ARE RAW DIETS GOOD, BAD OR AN ATTRACTIVE FAD?
Do you remember 40 years ago when the style of wearing baseball caps backwards spread around the world in a year? Ideas spread unseen, just like viruses do. Paleolithic diets for us and raw diets for dogs are one of this century’s social phenomena. And just as there’s no sensible reason to have a baseball cap’s sun visor protect your neck rather than your eyes from glare, there’s no logical reason to feed your dog only a raw diet.
At the London Vet Clinic we don’t worry as much as some other vets do about raw diets except in certain circumstances. Good raw diets usually produce small amounts of fairly odour-free poop and we rarely see overweight raw food eaters but these benefits are not because the food is raw. They are because the food is not processed. Processed food often contains undigestible fibre, added the nutritionists tell us, for good gut health. Fibre certainly increases the bulk and the smell of dog poop.

##############################

**Activity 1:** Which veterinary clinic is named in the raw-diet article?
**Activity 2:** Name every type of diet or food that the raw-diet article mentions.
**Activity 3:** Write the next part of the raw-diet article, picking up after its final sentence.
You won't need the entries that follow.

(Saved data entries)
##############################

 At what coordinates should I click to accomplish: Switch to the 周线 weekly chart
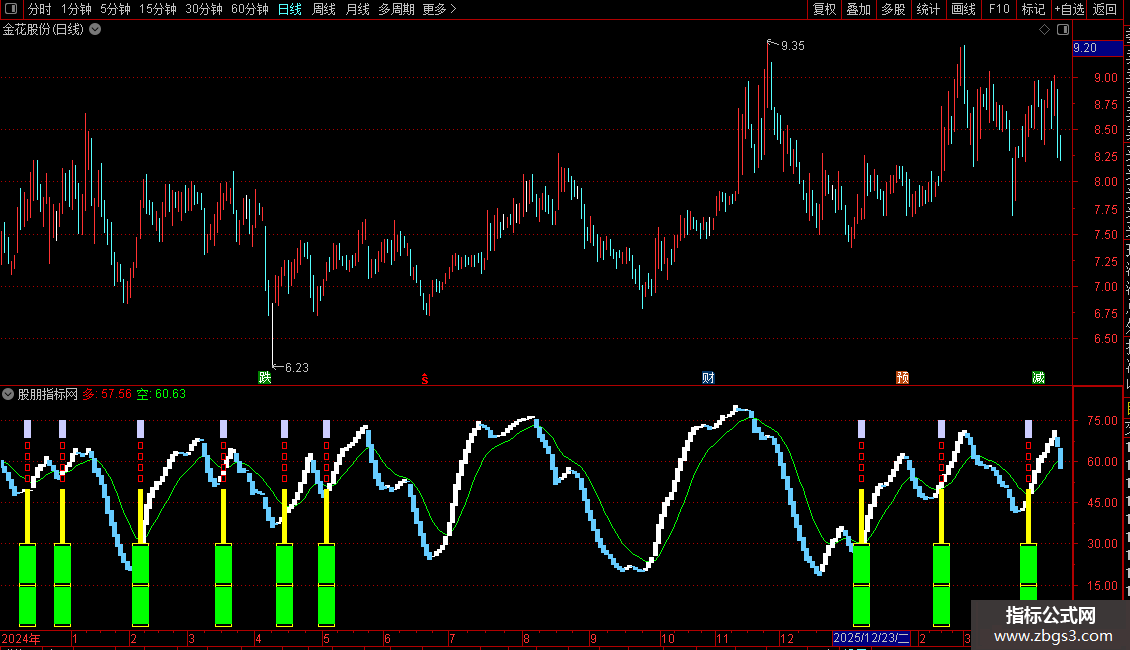point(324,9)
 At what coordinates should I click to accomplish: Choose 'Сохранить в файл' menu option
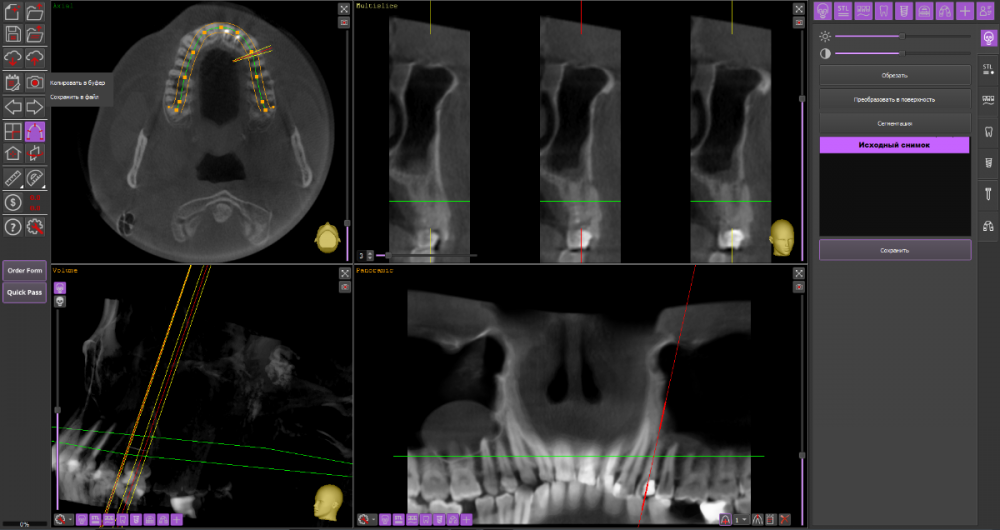pyautogui.click(x=77, y=97)
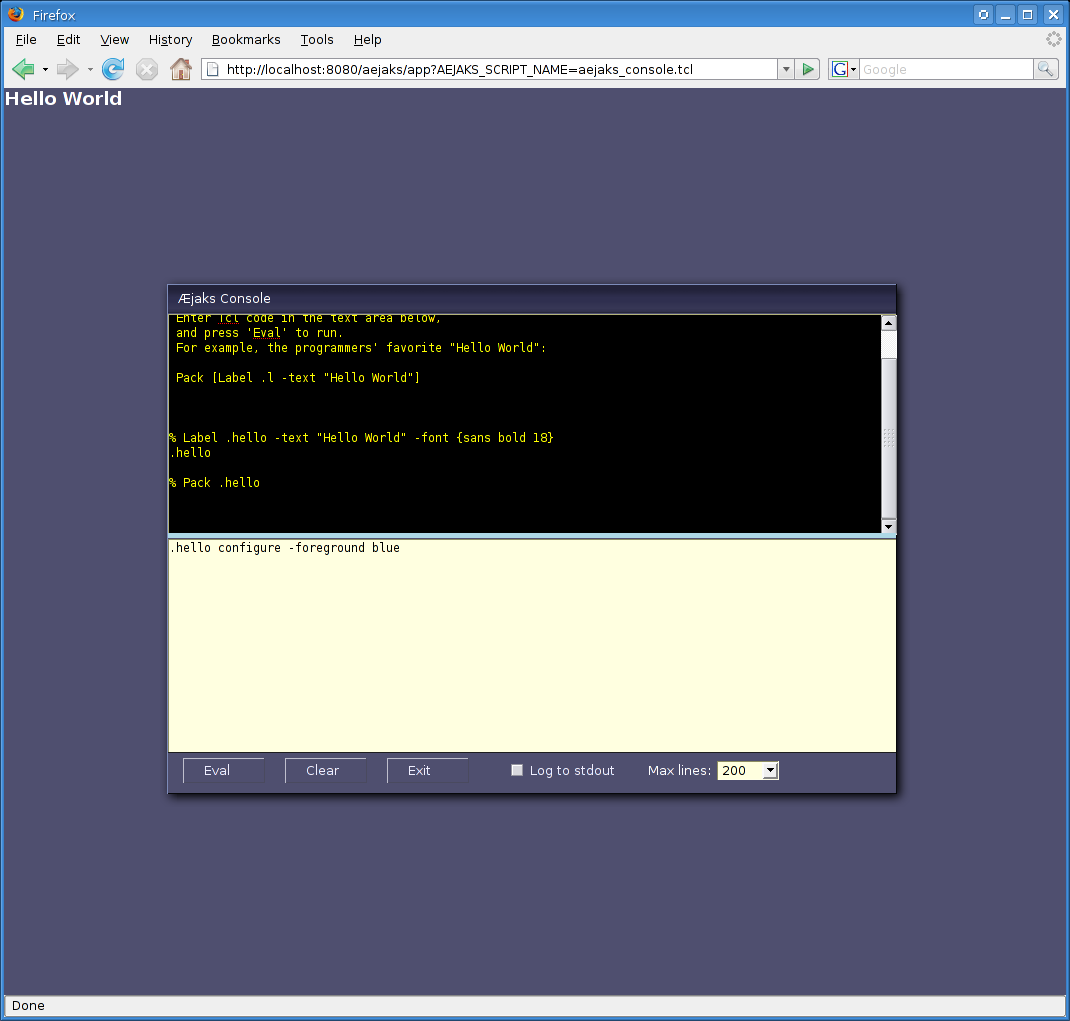Enable the Log to stdout checkbox
This screenshot has width=1070, height=1021.
click(517, 770)
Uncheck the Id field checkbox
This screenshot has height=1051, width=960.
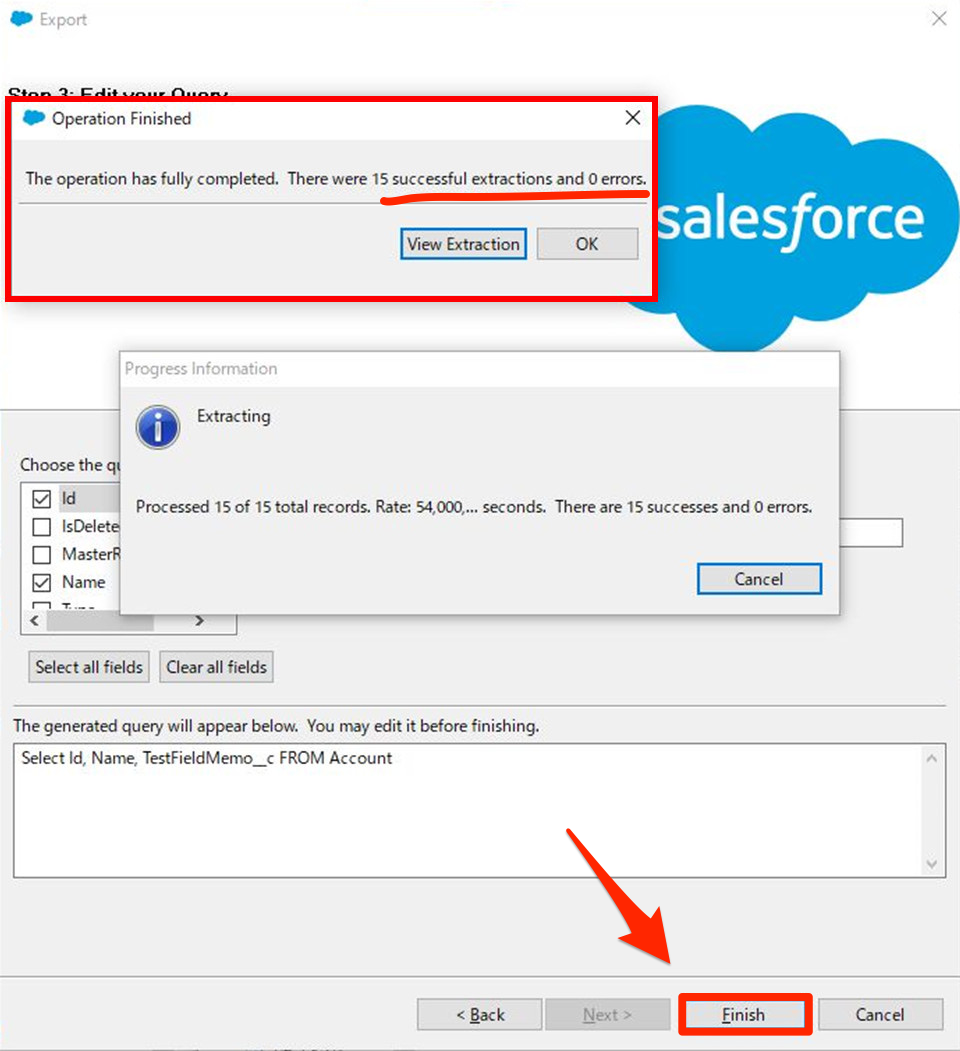(x=42, y=499)
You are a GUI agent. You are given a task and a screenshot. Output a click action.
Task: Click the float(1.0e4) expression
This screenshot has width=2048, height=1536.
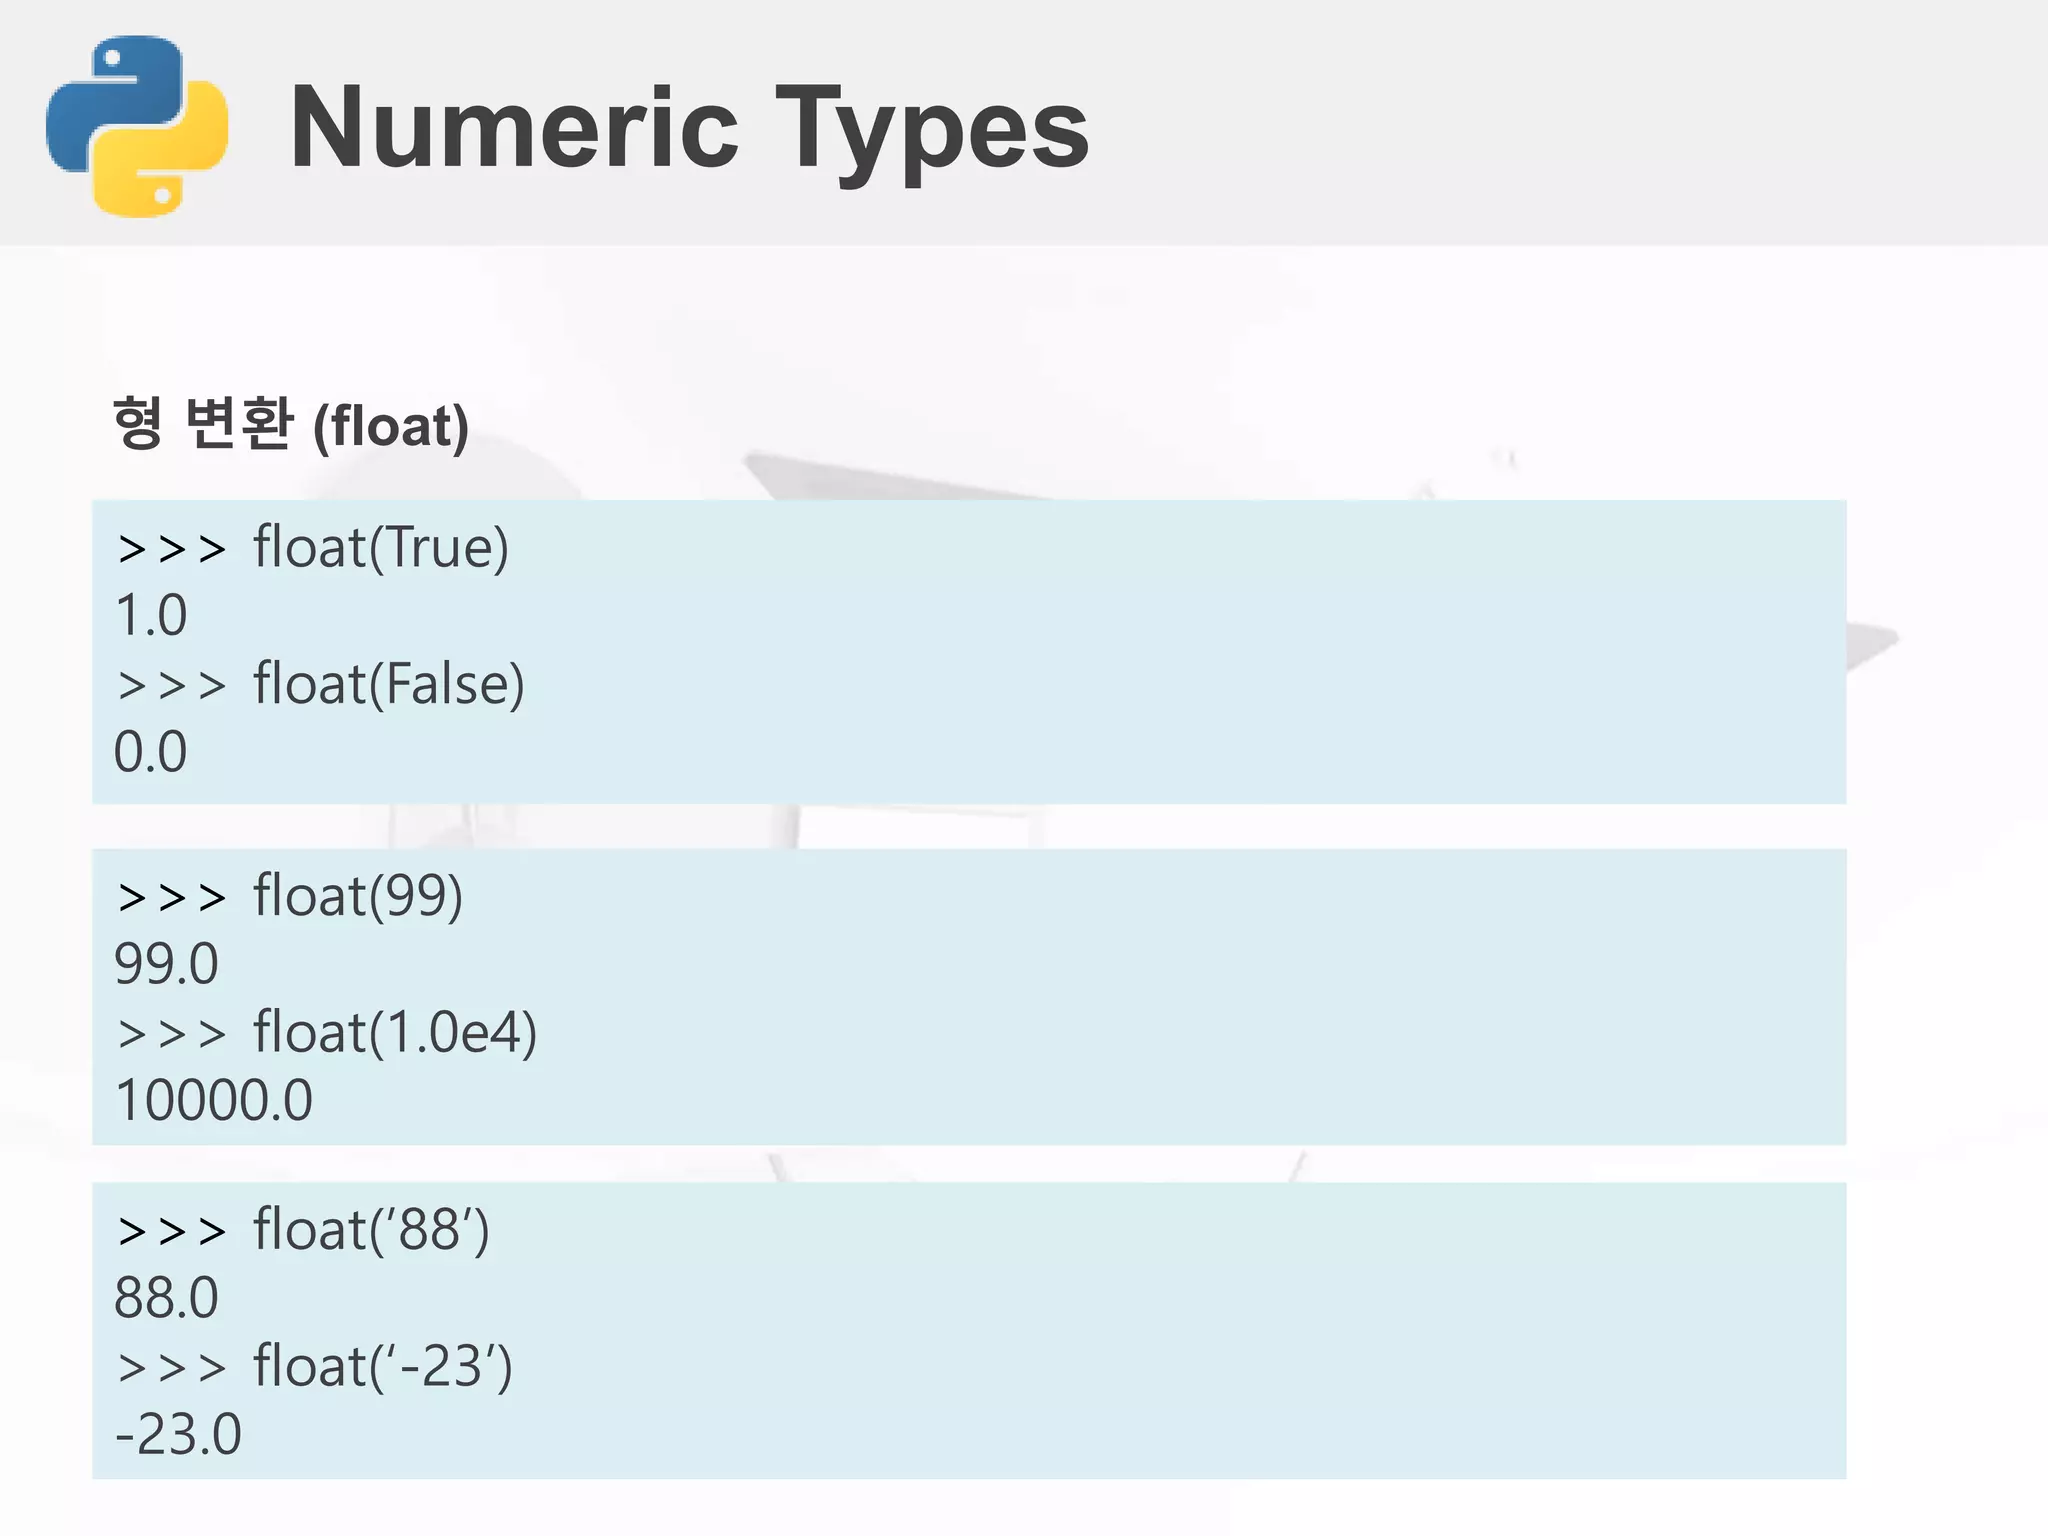pyautogui.click(x=395, y=1032)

##############################

**Response area 1:** The London Vet Clinic.

**Response area 2:** Paleolithic diets, raw diets, processed food

**Response area 3:**
Some advocates of raw diets say that cooking or processing destroys digestive enzymes. That’s an odd statement because digestive enzymes don’t arrive with food. They are secreted, mostly from the pancreas, into the intestines and digest food, regardless of whether it is raw or not.
Almost all raw meat in the UK is contaminated by potentially harmful bacteria such as Salmonella and Campylobacter. While cooking kills these bacteria, some dogs that eat raw meat shed these germs in their faeces. The published estimate is that 30 percent of dogs that eat only raw food shed bacterial potentially dangerous to us. That’s why most referral animal hospitals ban feeding raw food diets while dogs or cats are hospitalized. It’s also why if anyone in your household is immune compromised you shouldn’t feed raw meat to your pet. By immune compromised I mean on chemotherapy, high doses of cortisone or is HIV positive.
For cats, fresh meat (raw or cooked) is more digestible than dry food although whether that’s relevant to cat health is debatable.
I feel comfortable giving my companions a mix of raw and cooked table food combined with (for my convenience) processed pet food. Peer-reviewed research published in February this year by the respected journal Nature, in their Scientific Reports, says that giving dogs table scraps and leftovers when they are youngsters, together with non-processed meat and berries and raw bones and cartilage improves their health by reducing their risk of developing chronic bowel diseases in adulthood.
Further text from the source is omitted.